Het was überhaupt geen kindervriend. Fred Boon kon mij dat uit de eerste hand vertellen, want hij woonde met zijn familie recht tegenover Karel  Zwier. De jongens voetbalden uiteraard in de Boekbinderstraat – dat was in de vijftiger en zestiger jaren nog mogelijk – en het werd spannend als de bal op het erf van buurman Zwier belandde. Fred zei: “met gevaar voor eigen leven probeerde je dan de bal te redden.” Ik vroeg: “Schoot hij dan met hagel op jullie?” Gelukkig zo erg was het nou ook weer niet maar als buurman Zwier de kans kreeg, dan stak hij de bal met een mes lek. En dat is natuurlijk ook heel vervelend, in de jaren zestig was een voetbal nog een kostbaar bezit.

Een geheime schat

Karel Zwier had blijkbaar weinig vertrouwen in banken. Een vooruit-ziende blik misschien? In de eerste helft van de jaren zestig, was er een grote scheur in de muur van zijn huisje ontstaan. Dit was werk voor een professionele metselaar. Fred Kok, toen een jaar of zeventien en in dienst bij aannemersbedrijf Van Doornik, ging aan de slag. Hij stuitte tijdens het metselen op een achter de muur verborgen geldkistje. Fred Boon, die natuurlijk net aan het voetballen was in de straat – hij deed niets liever –  heeft samen met Fred Kok de inhoud geïnspecteerd. De kist bleek goed gevuld met (geldige) bankbiljetten. Ook al was de verleiding misschien groot, deze jongens hebben het kistje met spaargeld weer compleet teruggezet en ingemetseld. De geheime schat van Karel Zwier bleef onaangetast. 

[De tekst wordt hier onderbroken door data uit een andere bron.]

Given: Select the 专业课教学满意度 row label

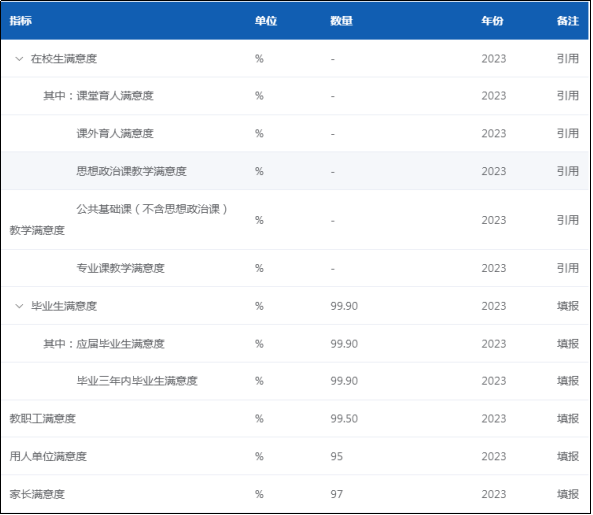Looking at the screenshot, I should pyautogui.click(x=121, y=268).

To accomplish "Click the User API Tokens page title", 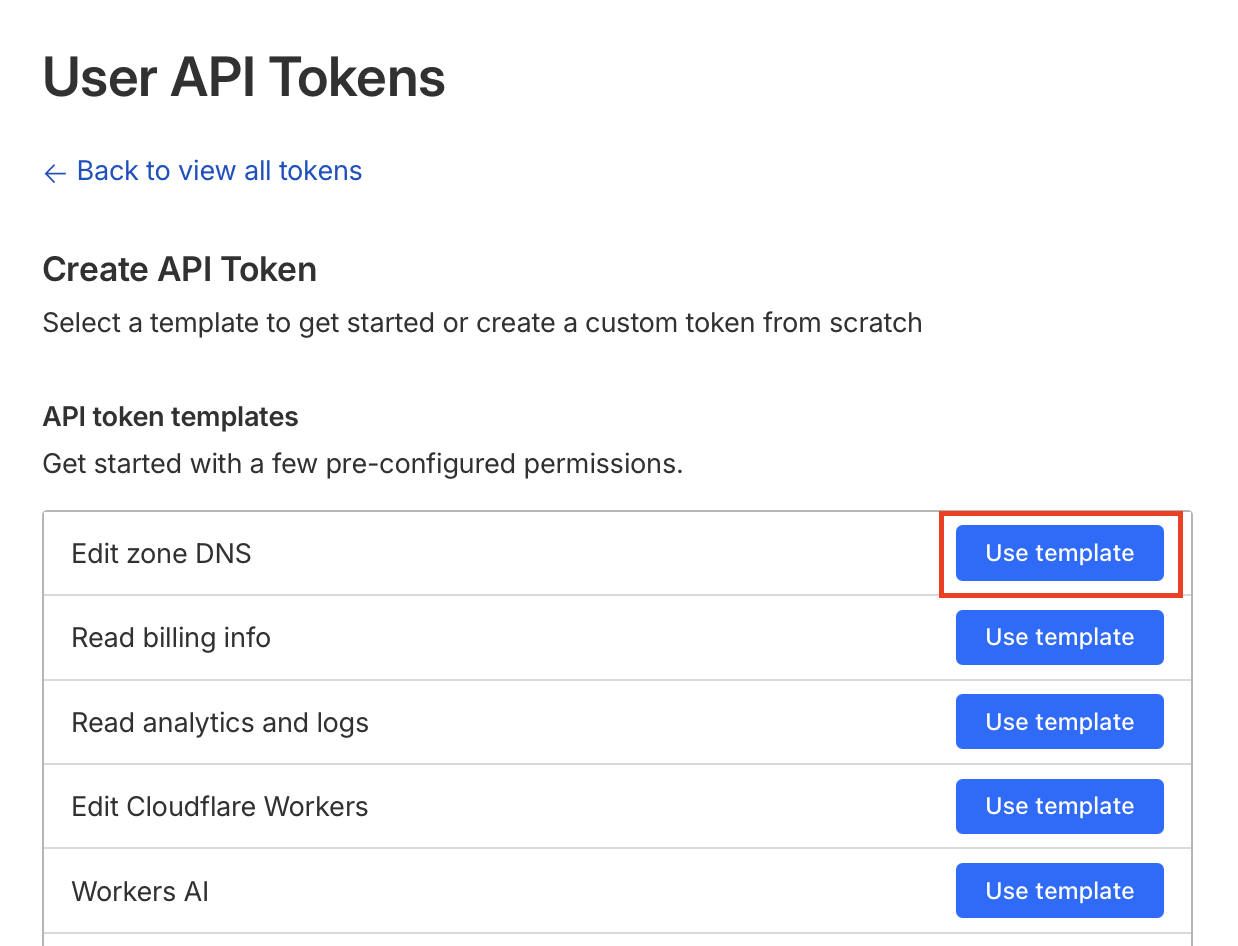I will click(244, 78).
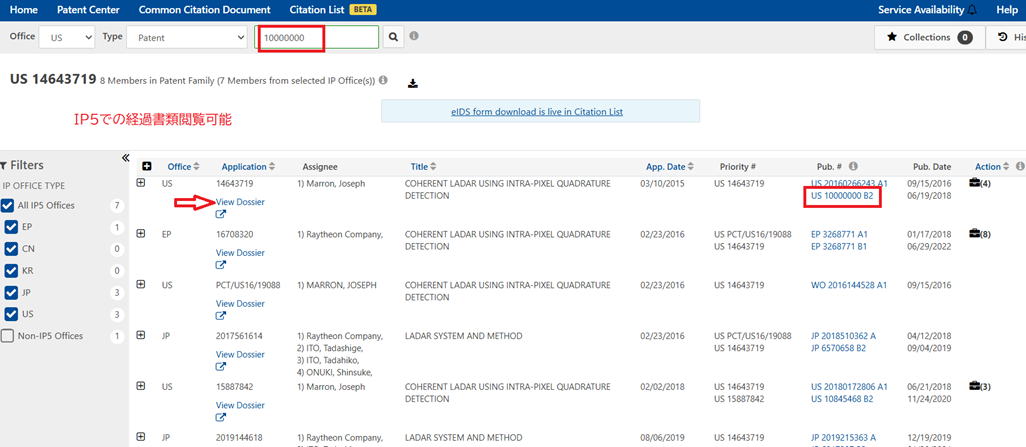The width and height of the screenshot is (1026, 447).
Task: Open the Office dropdown showing US
Action: [x=66, y=37]

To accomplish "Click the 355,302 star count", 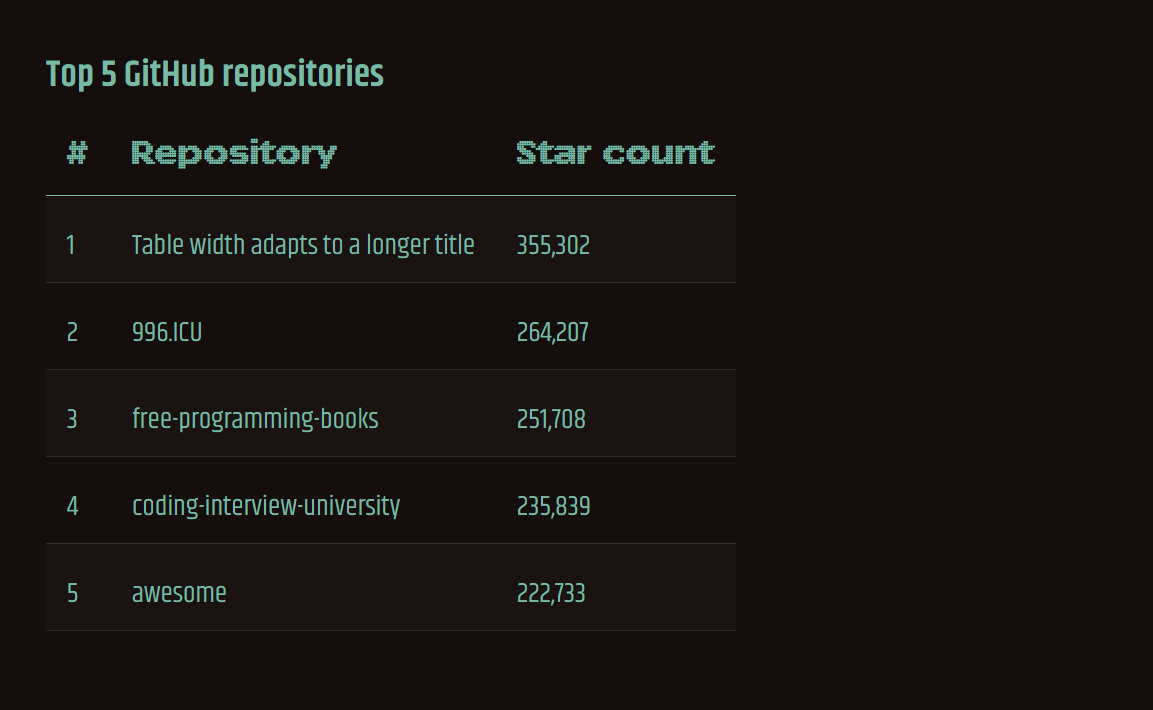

Bijna zestig jaar later zijn de beide Freds samen terug bij het huisje, nu op het Zuiderzeemuseum. Zie de foto’s. Ze hebben nog enige discussie over de plaats van de scheur. Volgens de één kan je nog zien waar hij liep maar de ander, de metselaar, vindt van niet. Hij heeft het toentertijd natuurlijk onzichtbaar mooi dicht gemetseld!

Geschreven door Corry Blok-Plas

Wees sociaal, deel lokaal!

Facebook
Twitter
LinkedIn
WhatsApp

Voor meer informatie, bezoek onze Facebook pagina!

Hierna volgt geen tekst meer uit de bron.